En Barracas, el barrio donde nací, una actitud semejante sólo podría haber sido leída como una provocación abierta. En el centro, y con Diez en frente de mí, debe haber funcionado para él como un desconcierto fugaz. O como el esfuerzo de un turista japonés –o uzbeko– para entender el relato.
Por desidia (pero también pudo tratarse de cobardía, o de cariño en oferta) yo permití que prevaleciera la lectura de Diez. Y con ella, su generosa aclaración:
“… che, de Trump te estoy hablando. De Donald Trump. ¿Te imaginás si llega a ganar las elecciones? ¡Justo ahora que empezábamos a recuperar una relación piola con los yanquis! Vos viviste allá, vos entendés… ¿Tengo razón o no tengo razón?”
En el valsear imperceptible de los pasillos angostos habíamos llegado a la caja. Mientras pagaba yo dejé caer una especie de respuesta chirle, más baba que palabras:
“… a veces, vivir un tiempito allá (sonó una sirena y luego un par de bocinazos)… como para entender...”
Diez miró de pronto su reloj. Alcancé a pensar que, a diferencia de mí, él sería incapaz de comprar una imitación.

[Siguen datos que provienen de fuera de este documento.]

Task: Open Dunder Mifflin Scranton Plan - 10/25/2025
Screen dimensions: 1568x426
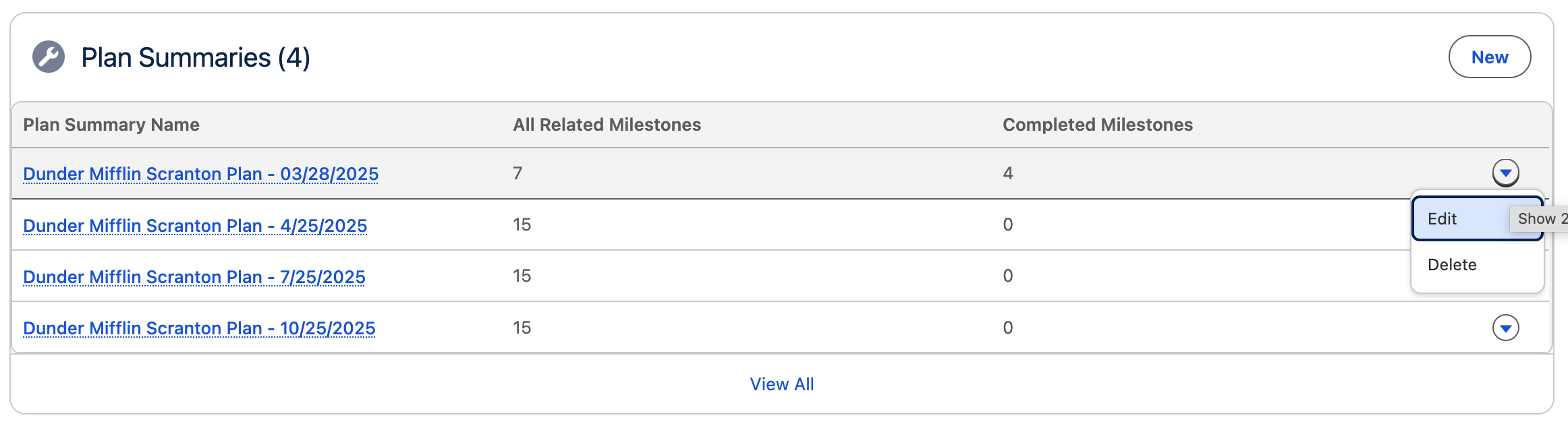Action: click(x=200, y=328)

Se calzó una sonrisa amable y –estoy seguro– sincera:
“Che, ni me dí cuenta de la hora. Uno de estos días lo hablamos mejor. ¿Seguís con? ¡Muy bien, varón! Mandále un beso. ¡Cuidate!”
Ya en la vereda, Diez y su confusa percepción del mundo empezaron a esfumarse. Abrí el libro de Burgess y me encontré con dos acápites, ambos firmados por dos poetas. Uno es de T.S.Eliot:
“Lo peor que puede decirse de nuestros malefactores, desde los gobernantes hasta los ladrones, es que no son bastante hombres para condenarse”.
La otra cita es de W.H. Auden y reza: “Pero entre el día y la noche la elección es libre para todos, y la luz baja igual sobre negros y blancos”.